*** Block opens ***

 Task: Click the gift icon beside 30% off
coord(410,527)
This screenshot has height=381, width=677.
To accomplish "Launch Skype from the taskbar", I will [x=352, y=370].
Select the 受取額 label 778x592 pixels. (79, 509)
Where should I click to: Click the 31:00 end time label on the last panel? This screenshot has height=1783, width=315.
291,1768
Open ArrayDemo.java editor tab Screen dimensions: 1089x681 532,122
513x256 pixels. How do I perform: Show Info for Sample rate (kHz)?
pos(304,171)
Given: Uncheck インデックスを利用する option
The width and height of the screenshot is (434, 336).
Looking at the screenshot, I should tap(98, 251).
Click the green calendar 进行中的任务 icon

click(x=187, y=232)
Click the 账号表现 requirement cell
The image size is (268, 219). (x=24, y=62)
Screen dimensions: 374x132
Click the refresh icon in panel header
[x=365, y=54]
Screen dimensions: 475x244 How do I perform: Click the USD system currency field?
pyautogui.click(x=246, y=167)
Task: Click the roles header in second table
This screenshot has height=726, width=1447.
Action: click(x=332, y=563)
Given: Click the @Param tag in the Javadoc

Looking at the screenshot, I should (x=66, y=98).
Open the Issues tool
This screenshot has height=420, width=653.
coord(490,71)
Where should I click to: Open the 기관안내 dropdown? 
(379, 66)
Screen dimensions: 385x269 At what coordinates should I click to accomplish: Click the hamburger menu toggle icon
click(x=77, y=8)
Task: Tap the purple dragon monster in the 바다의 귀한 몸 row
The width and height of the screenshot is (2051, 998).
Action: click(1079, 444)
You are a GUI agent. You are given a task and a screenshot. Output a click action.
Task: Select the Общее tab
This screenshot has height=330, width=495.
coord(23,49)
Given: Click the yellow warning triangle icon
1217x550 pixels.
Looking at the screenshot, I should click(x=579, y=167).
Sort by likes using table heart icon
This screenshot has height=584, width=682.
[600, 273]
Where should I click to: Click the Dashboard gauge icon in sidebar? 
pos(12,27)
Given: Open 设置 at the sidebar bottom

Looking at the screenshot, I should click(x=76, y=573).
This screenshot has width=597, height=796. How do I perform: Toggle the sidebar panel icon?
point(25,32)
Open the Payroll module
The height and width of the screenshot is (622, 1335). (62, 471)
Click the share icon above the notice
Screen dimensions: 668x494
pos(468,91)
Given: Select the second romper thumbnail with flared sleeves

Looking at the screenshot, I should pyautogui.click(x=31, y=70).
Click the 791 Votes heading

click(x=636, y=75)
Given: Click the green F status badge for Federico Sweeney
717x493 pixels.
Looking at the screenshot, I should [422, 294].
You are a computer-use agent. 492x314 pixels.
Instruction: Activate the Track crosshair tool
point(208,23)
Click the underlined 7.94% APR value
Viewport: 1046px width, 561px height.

*** Block closes ***

## TO DO
In the listing above, the lines from the one containing "This screenshot has height=330, width=495." through the one containing "Click the share icon above the notice" must be set down exactly, with no other lines.

## RESPONSE
This screenshot has height=330, width=495.
coord(23,49)
Given: Click the yellow warning triangle icon
1217x550 pixels.
Looking at the screenshot, I should click(x=579, y=167).
Sort by likes using table heart icon
This screenshot has height=584, width=682.
[600, 273]
Where should I click to: Click the Dashboard gauge icon in sidebar? 
pos(12,27)
Given: Open 设置 at the sidebar bottom

Looking at the screenshot, I should click(x=76, y=573).
This screenshot has width=597, height=796. How do I perform: Toggle the sidebar panel icon?
point(25,32)
Open the Payroll module
The height and width of the screenshot is (622, 1335). (62, 471)
Click the share icon above the notice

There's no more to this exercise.